The vaginal mesh scandal is an example of this. For years pelvic mesh was used to treat bladder incontinence and pelvic organ prolapse.
It absolutely helped some women but, for others, the mesh caused significant problems, becoming hard and embedding itself and even cutting through tissue.
The complications of vaginal mesh could be lifechanging, not just leading to constant and significant pain, but also to difficulties having sex or even with walking. Removing the mesh isn’t easy, or always possible, and carries further risks.

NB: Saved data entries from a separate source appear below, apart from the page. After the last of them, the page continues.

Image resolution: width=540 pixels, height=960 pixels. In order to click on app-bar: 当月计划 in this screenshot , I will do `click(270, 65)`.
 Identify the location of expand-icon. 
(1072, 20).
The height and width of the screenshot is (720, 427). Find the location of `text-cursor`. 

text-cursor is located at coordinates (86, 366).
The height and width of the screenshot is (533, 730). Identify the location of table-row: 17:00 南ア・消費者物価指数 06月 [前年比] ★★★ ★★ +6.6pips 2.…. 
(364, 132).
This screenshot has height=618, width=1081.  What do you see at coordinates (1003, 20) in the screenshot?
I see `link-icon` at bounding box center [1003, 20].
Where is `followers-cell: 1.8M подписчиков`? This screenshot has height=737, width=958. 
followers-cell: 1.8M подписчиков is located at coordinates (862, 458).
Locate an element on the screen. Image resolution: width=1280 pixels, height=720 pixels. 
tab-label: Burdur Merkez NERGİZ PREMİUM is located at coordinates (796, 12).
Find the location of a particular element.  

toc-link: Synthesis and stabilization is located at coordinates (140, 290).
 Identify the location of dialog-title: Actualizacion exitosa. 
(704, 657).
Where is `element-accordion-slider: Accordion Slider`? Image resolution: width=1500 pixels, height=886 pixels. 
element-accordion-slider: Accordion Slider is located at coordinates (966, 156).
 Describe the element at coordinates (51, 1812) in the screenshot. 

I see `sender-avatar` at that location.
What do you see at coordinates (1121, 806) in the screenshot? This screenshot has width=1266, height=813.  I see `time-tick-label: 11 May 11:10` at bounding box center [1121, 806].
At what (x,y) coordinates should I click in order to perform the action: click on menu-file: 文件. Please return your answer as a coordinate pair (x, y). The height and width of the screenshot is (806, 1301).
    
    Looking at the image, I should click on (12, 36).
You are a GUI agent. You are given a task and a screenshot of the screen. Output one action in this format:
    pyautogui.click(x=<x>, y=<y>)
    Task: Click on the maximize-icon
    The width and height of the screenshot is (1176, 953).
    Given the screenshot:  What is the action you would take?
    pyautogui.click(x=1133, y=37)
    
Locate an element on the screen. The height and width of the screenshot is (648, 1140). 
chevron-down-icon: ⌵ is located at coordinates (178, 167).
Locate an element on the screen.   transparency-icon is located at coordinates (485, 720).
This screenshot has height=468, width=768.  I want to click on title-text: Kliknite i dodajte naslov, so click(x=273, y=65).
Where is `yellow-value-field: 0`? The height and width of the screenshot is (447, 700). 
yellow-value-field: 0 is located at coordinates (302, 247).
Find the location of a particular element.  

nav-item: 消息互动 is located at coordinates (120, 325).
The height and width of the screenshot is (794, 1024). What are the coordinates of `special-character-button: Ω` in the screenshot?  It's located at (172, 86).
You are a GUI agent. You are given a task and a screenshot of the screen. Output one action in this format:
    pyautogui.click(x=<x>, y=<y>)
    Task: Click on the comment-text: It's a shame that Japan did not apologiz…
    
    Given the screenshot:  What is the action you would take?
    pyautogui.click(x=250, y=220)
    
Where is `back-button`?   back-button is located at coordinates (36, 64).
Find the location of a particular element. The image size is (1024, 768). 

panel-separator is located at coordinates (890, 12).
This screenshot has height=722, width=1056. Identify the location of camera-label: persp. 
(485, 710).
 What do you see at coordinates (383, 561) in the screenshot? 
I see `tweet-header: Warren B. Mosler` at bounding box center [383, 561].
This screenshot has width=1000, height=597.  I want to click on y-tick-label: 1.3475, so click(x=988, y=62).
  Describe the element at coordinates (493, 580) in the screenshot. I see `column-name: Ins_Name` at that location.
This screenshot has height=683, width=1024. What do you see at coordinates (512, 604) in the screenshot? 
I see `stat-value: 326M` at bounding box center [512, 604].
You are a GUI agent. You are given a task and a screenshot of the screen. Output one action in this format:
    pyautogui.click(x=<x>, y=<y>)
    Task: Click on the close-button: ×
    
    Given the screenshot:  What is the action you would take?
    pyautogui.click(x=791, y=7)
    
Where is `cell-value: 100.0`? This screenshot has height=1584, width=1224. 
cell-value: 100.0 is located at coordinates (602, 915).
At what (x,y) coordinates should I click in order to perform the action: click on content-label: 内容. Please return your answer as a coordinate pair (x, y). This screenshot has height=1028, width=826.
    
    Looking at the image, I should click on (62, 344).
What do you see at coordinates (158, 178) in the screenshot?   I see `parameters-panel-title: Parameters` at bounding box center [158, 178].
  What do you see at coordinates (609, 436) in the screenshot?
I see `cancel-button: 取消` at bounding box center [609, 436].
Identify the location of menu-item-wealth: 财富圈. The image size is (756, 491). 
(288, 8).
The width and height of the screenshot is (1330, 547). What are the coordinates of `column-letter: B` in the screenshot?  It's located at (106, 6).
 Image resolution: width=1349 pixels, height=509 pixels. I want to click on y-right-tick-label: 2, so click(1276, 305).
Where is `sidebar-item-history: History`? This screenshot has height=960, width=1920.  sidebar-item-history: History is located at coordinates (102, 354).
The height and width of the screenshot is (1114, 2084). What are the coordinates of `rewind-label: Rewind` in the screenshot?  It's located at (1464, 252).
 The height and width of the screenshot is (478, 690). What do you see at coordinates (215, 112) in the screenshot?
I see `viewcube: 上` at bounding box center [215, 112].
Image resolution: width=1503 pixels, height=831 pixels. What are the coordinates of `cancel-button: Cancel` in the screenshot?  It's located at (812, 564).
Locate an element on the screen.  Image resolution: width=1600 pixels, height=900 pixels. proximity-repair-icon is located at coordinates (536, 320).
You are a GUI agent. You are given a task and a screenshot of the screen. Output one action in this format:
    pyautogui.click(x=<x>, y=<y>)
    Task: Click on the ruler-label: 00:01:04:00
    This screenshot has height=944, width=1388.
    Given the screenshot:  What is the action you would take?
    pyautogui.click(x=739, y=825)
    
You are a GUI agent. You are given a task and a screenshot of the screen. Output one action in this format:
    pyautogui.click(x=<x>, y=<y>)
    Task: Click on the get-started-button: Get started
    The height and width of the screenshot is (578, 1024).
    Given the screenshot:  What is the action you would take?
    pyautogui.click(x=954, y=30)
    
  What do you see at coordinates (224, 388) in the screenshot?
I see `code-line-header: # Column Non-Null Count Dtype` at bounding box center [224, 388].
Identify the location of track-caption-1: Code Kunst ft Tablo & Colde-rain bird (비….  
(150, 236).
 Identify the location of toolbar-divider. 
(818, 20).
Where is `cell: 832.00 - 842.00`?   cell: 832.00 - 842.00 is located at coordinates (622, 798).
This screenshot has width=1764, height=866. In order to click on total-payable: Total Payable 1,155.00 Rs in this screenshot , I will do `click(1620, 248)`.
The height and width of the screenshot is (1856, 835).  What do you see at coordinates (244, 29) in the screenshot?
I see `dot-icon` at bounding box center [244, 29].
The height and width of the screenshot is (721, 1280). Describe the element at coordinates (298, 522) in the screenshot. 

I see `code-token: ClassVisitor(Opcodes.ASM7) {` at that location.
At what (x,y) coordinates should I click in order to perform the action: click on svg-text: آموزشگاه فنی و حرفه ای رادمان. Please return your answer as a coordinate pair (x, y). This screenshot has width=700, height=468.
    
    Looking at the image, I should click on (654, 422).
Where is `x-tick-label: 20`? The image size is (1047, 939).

Yet women had to fight to be heard, despite over 125,000 mesh implants being used between 2008 and 2017 and a safety review in 2020 found that many women weren’t even fully consented for the procedure.
Pain is subjective. Even when medical staff use pain rating scales such as a rating out of ten, or a sad to smiley face scale, the answer is still subjective.
Patients tell me they have been refused pain relief because they ‘didn’t look like they were in pain’, but a grimacing face is not an objective indication of pain.
Without objective measures of pain, it is easy for biases, be they conscious or not, to creep in to treating health care staff.
One 2008 study of 981 people found women who came to A&E with pain were less likely than men to receive any pain relief at all, and they had to wait 33 per cent longer than men to be treated.
Even then, men were given stronger pain-relieving medication than men.
As women we need to keep advocating for ourselves, and as doctors and healthcare professionals, for our patients, but above all, when someone says they are in pain, we must believe them.